WASHINGTON - Feverish lobbying on Capitol Hill has begun to pay off for the so-called Oakar banks.

Several members of Congress have asked the Federal Deposit Insurance Corp. to heed the banks' pleas and change how their deposits are measured - and more such requests are on the way.

The banks - those that have purchased thrift deposits since 1989 - say they are being asked to pay a disproportionately high share of the planned Savings Association Insurance Fund bailout.

The Clinton administration wants to hit all savings fund deposits with a one-time fee of 85 basis points. This would cost the nearly 800 Oakar banks, which hold 27% of savings fund deposits, a total of $1.7 billion.

"This solution is not fair to the Oakar banks," said former Independent Bankers Association of America executive director Diane Casey, who is representing 12 of the banks. "Just because you can afford to pay for something doesn't mean you should pay it," said Ms. Casey, who is director of financial institutions regulatory issues for the accounting firm Grant Thornton.

The Oakar banks contend that 30% to 40% of the thrift deposits they acquired have run off. The FDIC, however, assumes that the banks' savings fund insured deposits grow at the same rate as their total deposits.

To account for runoff, most of the banks want the FDIC to rewrite its rules to reclassify a portion of their savings fund deposits as Bank Insurance Fund deposits.

But one of the biggest Oakar banks, First Union Corp., wants more. It is asking Congress to move all bank-owned thrift deposits to the Bank Insurance Fund.

The banks' arguments have so far fallen on deaf ears at the Treasury Department, their lobbyists said.

But in Congress the Oakars have found sympathy. As of the end of last week, at least one senator and four House members had written to FDIC Chairman Ricki Helfer to plead the Oakars' case. A larger group led by Rep. Bill McCollum, R-Fla., a key House Banking Committee member, will weigh in with a letter to Ms. Helfer this week, lobbyists and congressional aides said.

In an Aug. 30 letter to Ms. Helfer, Rep. Richard Baker, R-La., said the special assessment to bail out the savings insurance fund should "be made upon real, not 'phantom' deposits. Failure to address this issue prior to Congress' consideration of the entire BIF/SAIF proposal could dampen prospects of support for an already controversial matter."

The FDIC plans to respond soon to a formal rulemaking request filed by several Oakar banks, said agency spokesman Alan Whitney.
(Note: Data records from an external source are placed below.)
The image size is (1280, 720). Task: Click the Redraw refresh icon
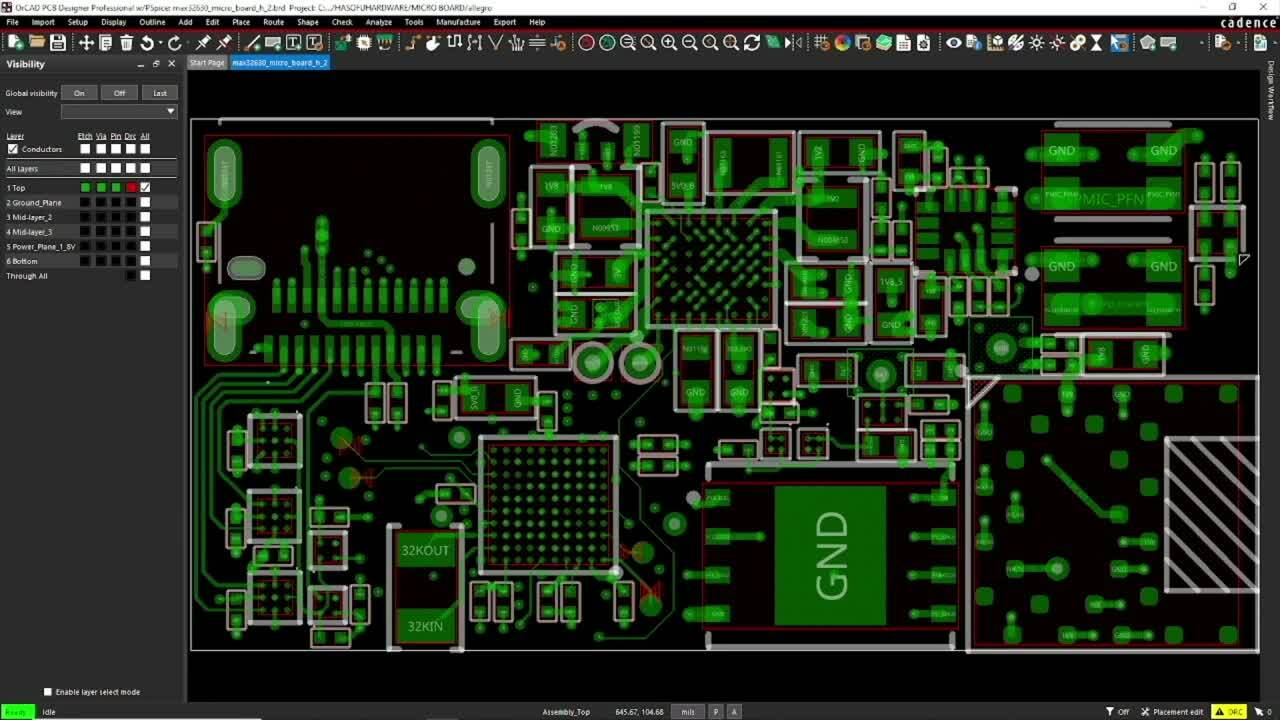click(x=752, y=43)
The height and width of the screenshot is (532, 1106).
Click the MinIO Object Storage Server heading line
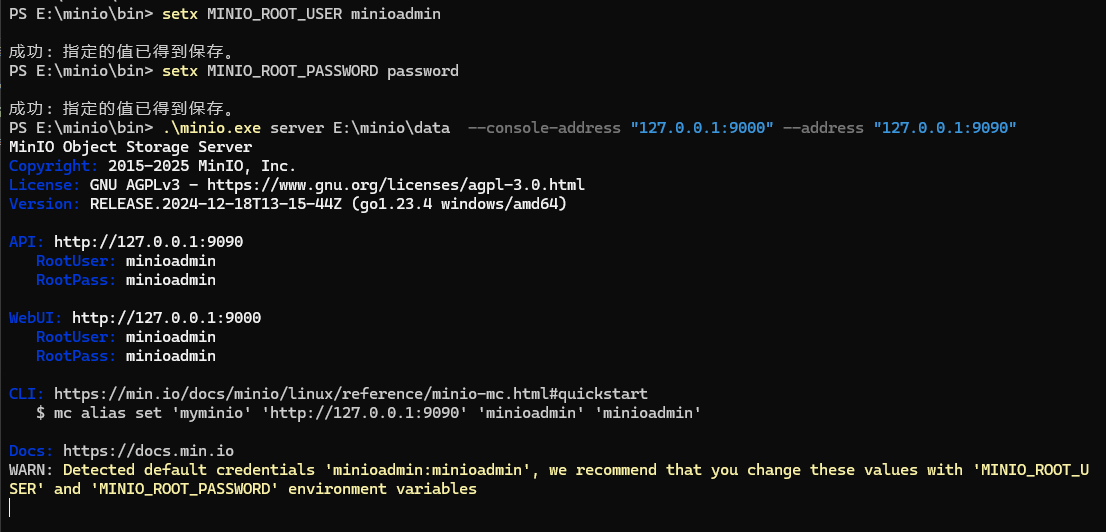(130, 147)

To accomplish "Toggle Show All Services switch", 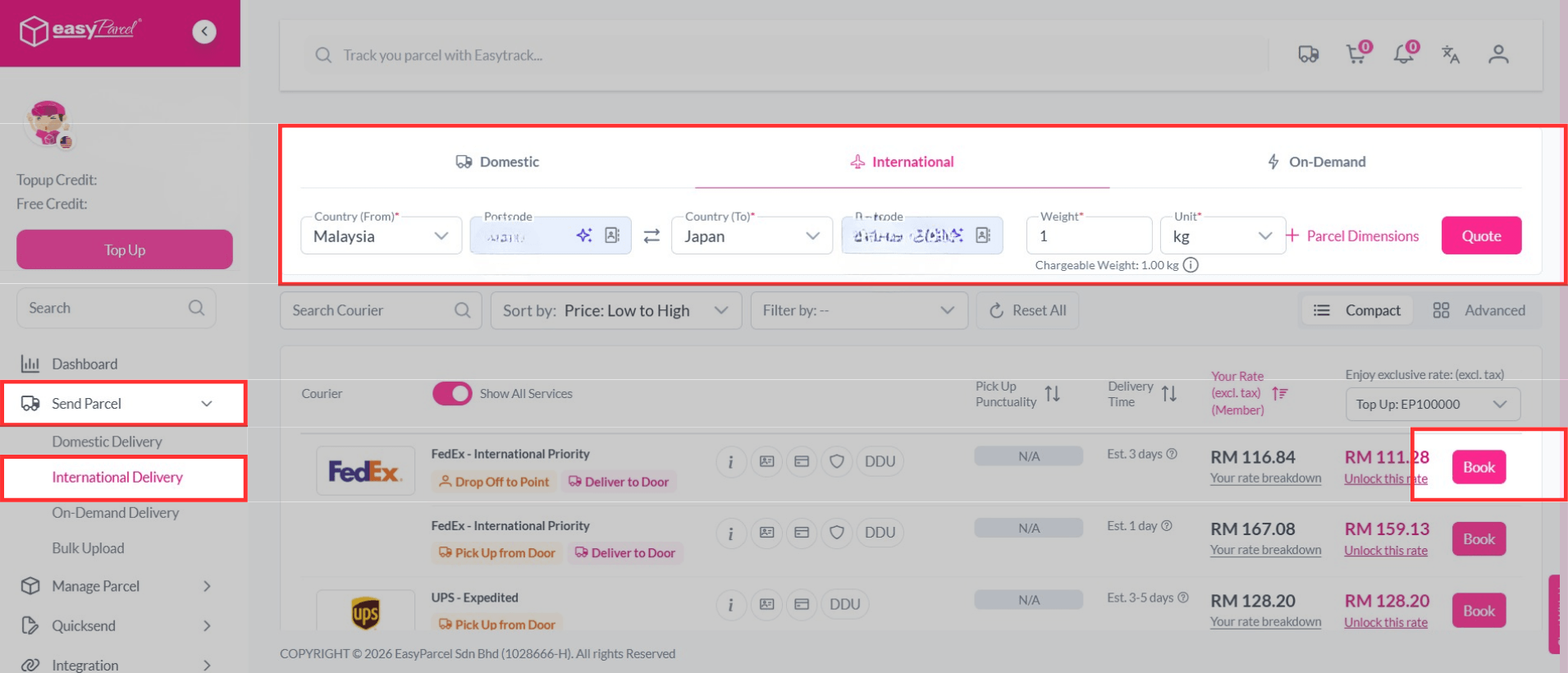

But with savings fund legislation due to come up this week in both the House and Senate, the Oakar banks have focused their attention on Capitol Hill.

"Since the clock's ticking, everyone's going to start blowing in the ear of their favorite senator or congressman," said one bank lobbyist.

Members of Congress are even lobbying each other on behalf of the Oakar banks. Last Thursday, Rep. Fred Heineman, a Republican from North Carolina - First Union's home state - wrote to Rep. Marge Roukema, R-N.J., head of House Banking's financial institutions subcommittee, urging her to "consider the special circumstances of the Oakar banks" in framing a savings fund fix.

The most vocal opposition to the Oakar banks' efforts has so far come from America's Community Bankers. But Robert Davis, chief economist with the thrift trade group, said he thinks banks without thrift deposits will object once they realize that moving money from the savings fund to the bank fund will mean more premiums are needed to keep the bank fund's reserve ratio at 1.25%.

"It's a zero-sum game," Mr. Davis said. "Someone has to capitalize the fund for those deposits, whatever fund they're in."